» **PASSAGE PROVIDED**:
——
Global equities began September on the back foot as investors prepared for what’s typically the worst month for stocks in general, and tech in particular.
After the S&P 500 came close to an all-time high on Friday, US equity futures were fractionally in the red ahead of today’s holiday closure in the cash session thanks to the Labor Day holiday. The Treasury market was also closed while the dollar was steady.
September has traditionally been a very ugly month for stocks over the past four years, while the dollar typically outperforms. The VIX has risen every September since 2021, a month which has proven to be the ugliest for the S&P over the past decade.
And if this Friday’s job report is ugly, the trend will likely continue, although now that nearly 1 million jobs have been “revised” away, it is much more likely that the payrolls print will come in well stronger than expected: after all, the BLS has to make sure it generates enough fake data to ensure that the deep state’s chosen candidate wins. Meanwhile, traders are pricing the US easing cycle will begin this month, with a roughly one-in-four chance of a 50 basis-point cut.
“I think the market is pretty well versed with what it thinks is going to happen — there will be some kind of cut,” Fiona Boal, global head of equities at S&P Dow Jones Indices, told Bloomberg Television. “As we move through autumn, we will see the VIX move more to thinking about the markets, thinking about political issues.”
Ahead of the Friday payrolls report we will get the latest figures on July job vacancies in Wednesday’s JOLTS report. The number of open positions, a measure of labor demand, is seen easing to a three-month low of 8.1 million — just above a more than three-year low.
——
» **DATASET**:
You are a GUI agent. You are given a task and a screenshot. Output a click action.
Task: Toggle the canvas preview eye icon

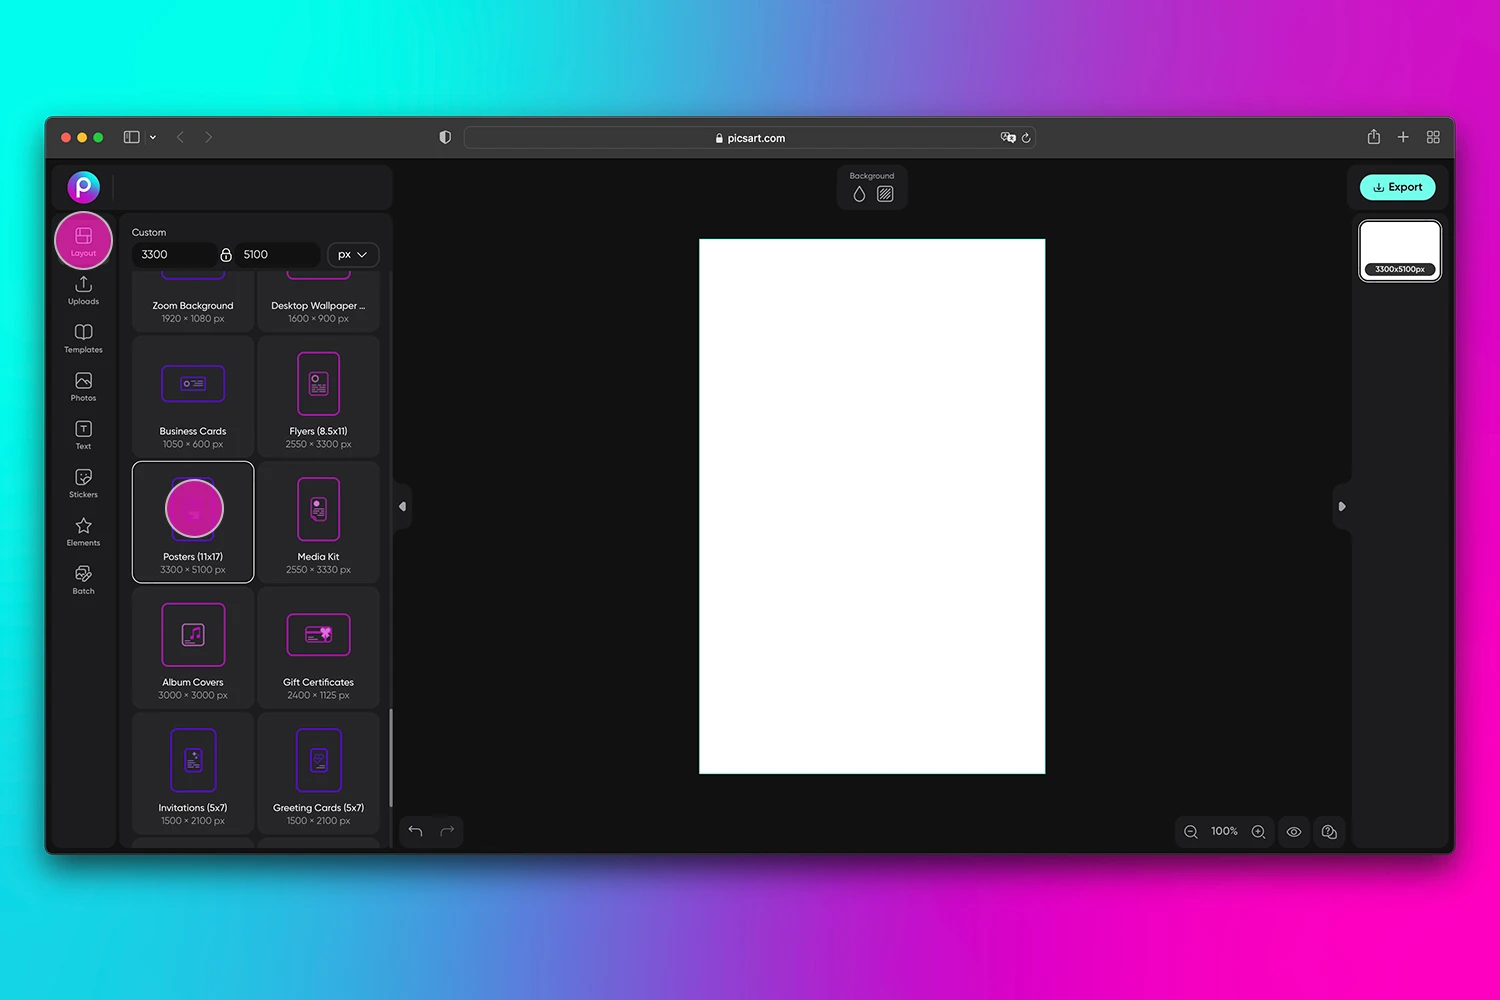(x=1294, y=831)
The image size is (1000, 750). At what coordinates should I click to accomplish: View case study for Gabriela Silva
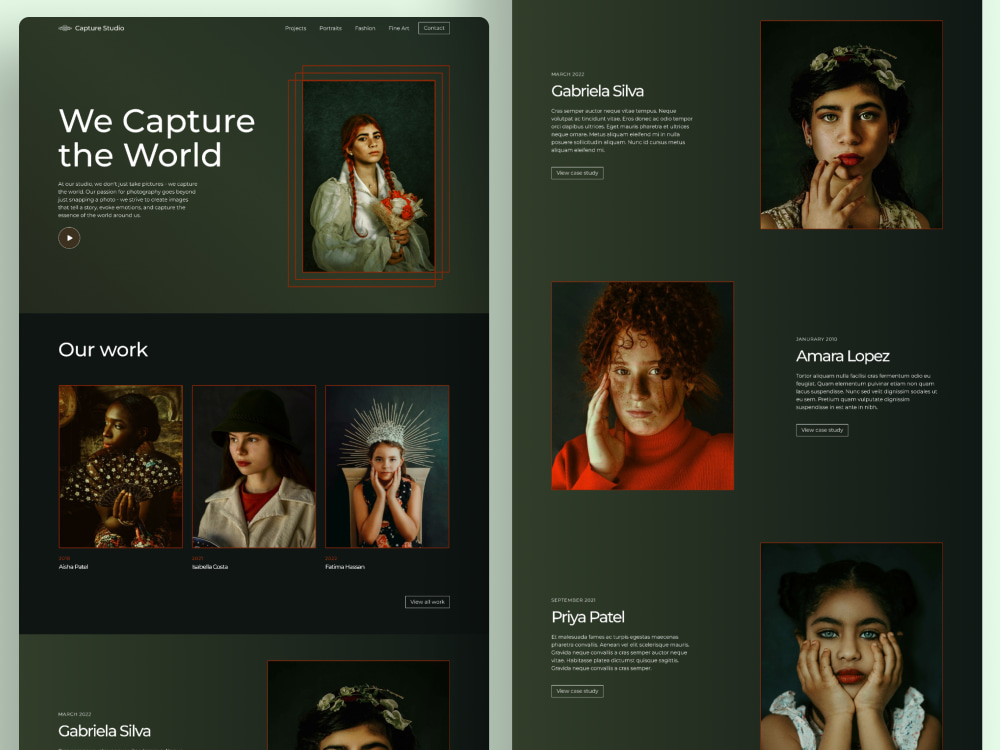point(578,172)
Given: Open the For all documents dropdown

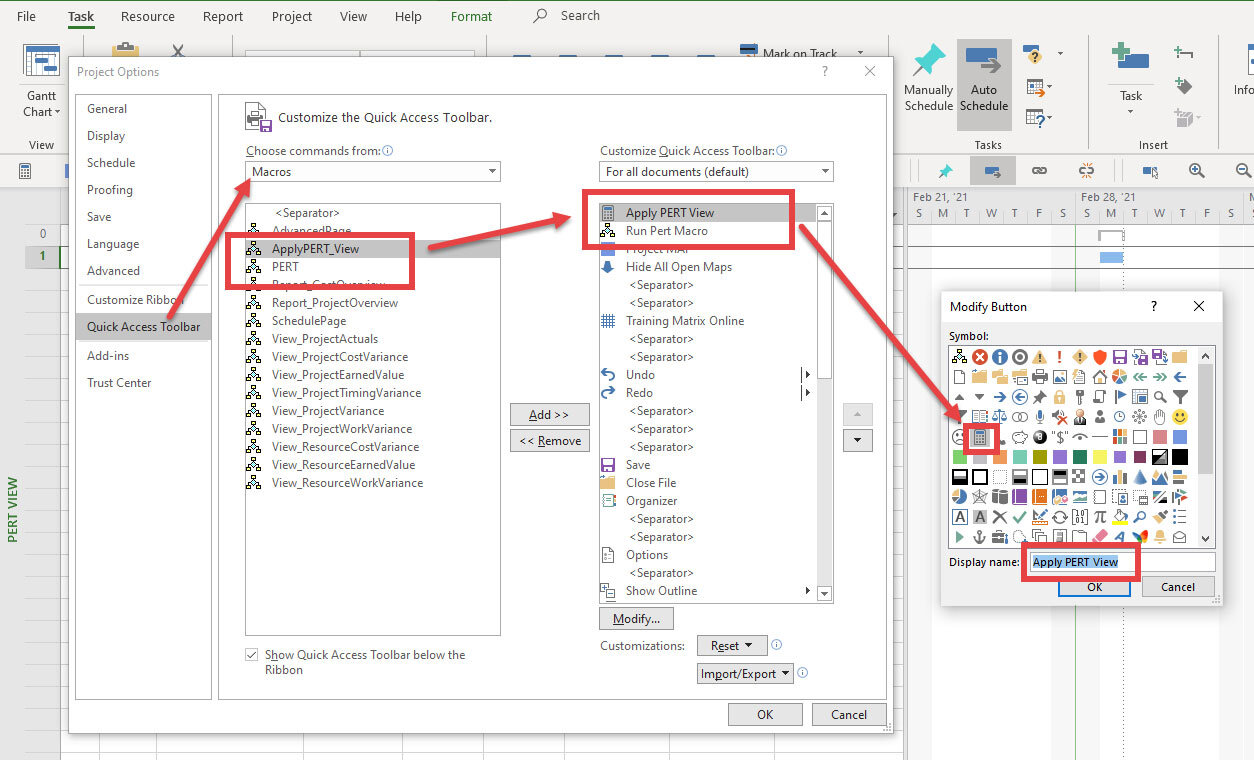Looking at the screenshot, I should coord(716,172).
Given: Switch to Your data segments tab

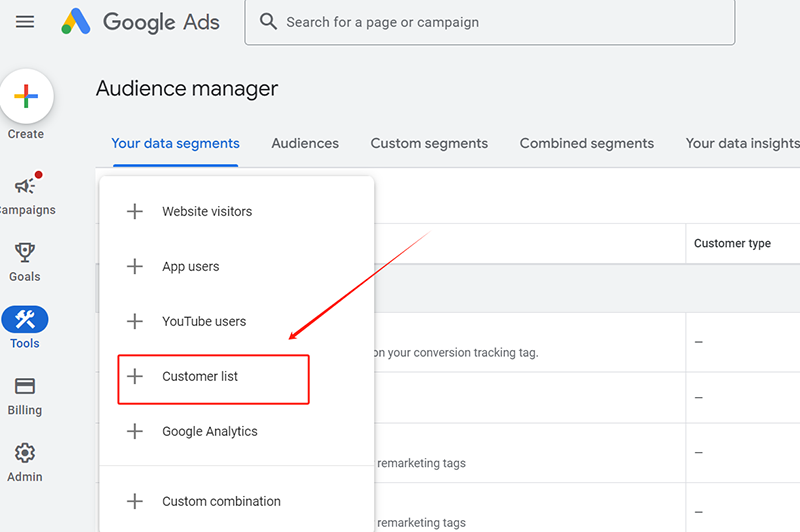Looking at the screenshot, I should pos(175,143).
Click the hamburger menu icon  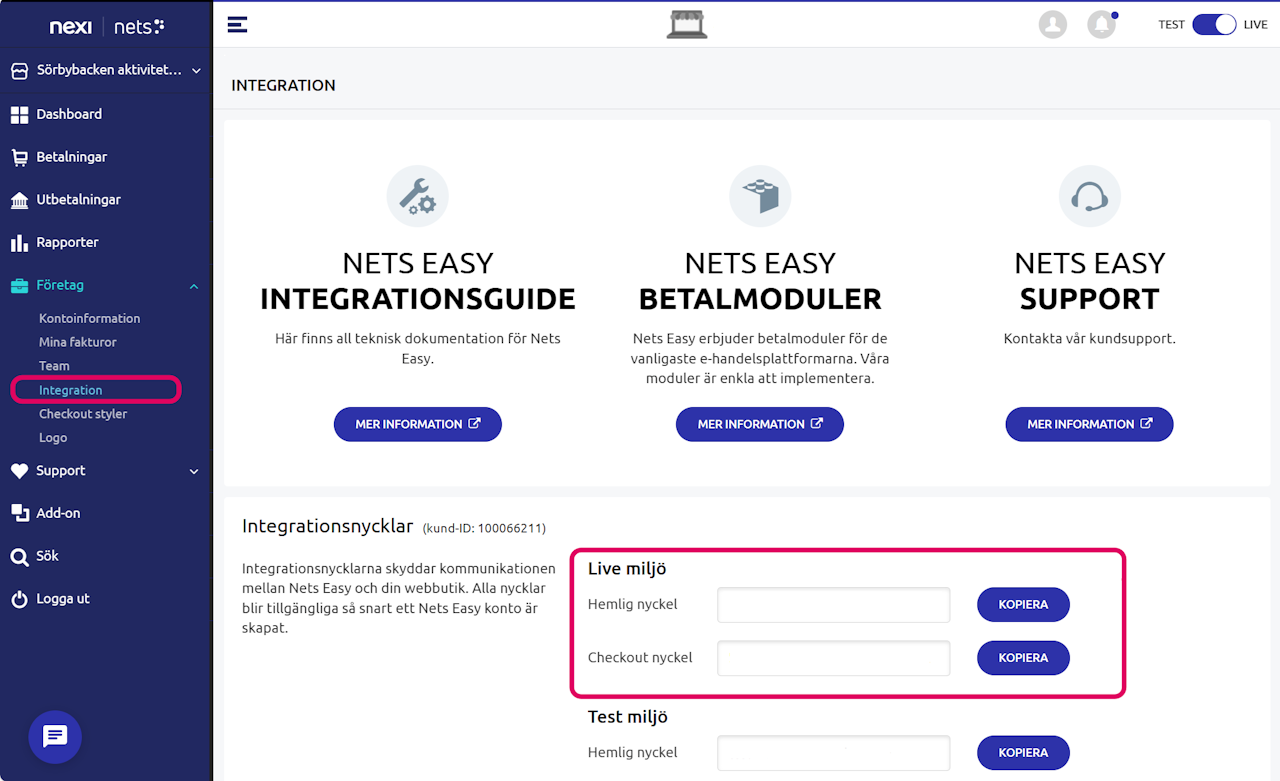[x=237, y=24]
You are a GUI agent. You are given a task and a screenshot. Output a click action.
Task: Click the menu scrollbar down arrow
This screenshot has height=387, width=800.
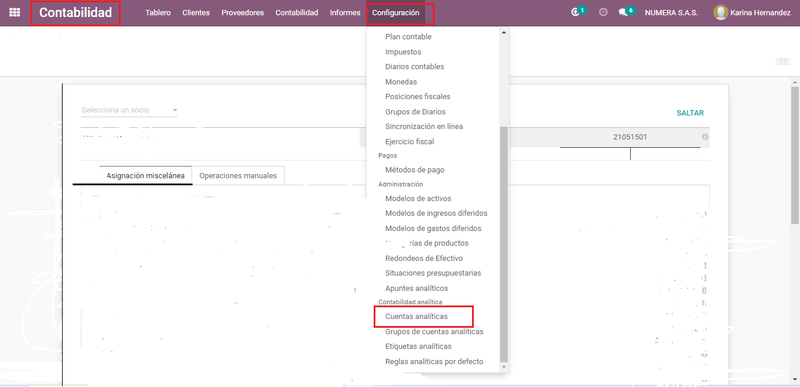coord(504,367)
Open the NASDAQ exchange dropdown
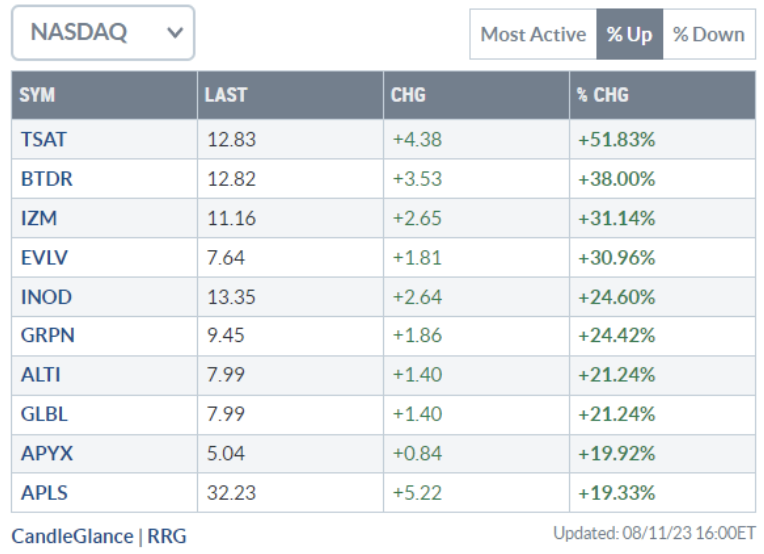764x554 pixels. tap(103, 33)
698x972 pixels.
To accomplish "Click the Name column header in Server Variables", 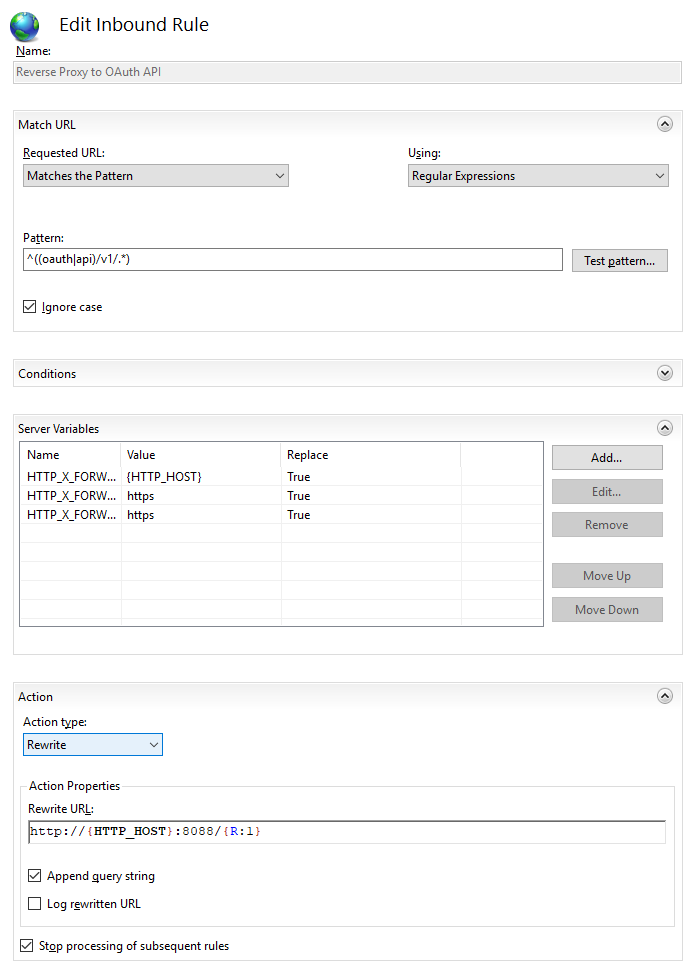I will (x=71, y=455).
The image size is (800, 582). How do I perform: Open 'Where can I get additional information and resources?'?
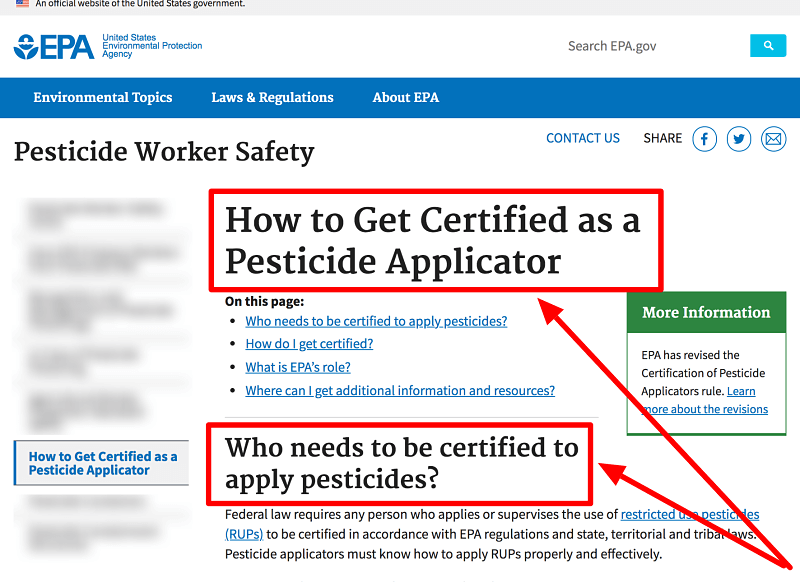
——
» **WHAT IS BEING ASKED**: Reproduce word for word the stretch from "Global equities began" through "tech in particular." in the article on September stock markets above.

» **ANSWER FOR THE TASK**:
Global equities began September on the back foot as investors prepared for what’s typically the worst month for stocks in general, and tech in particular.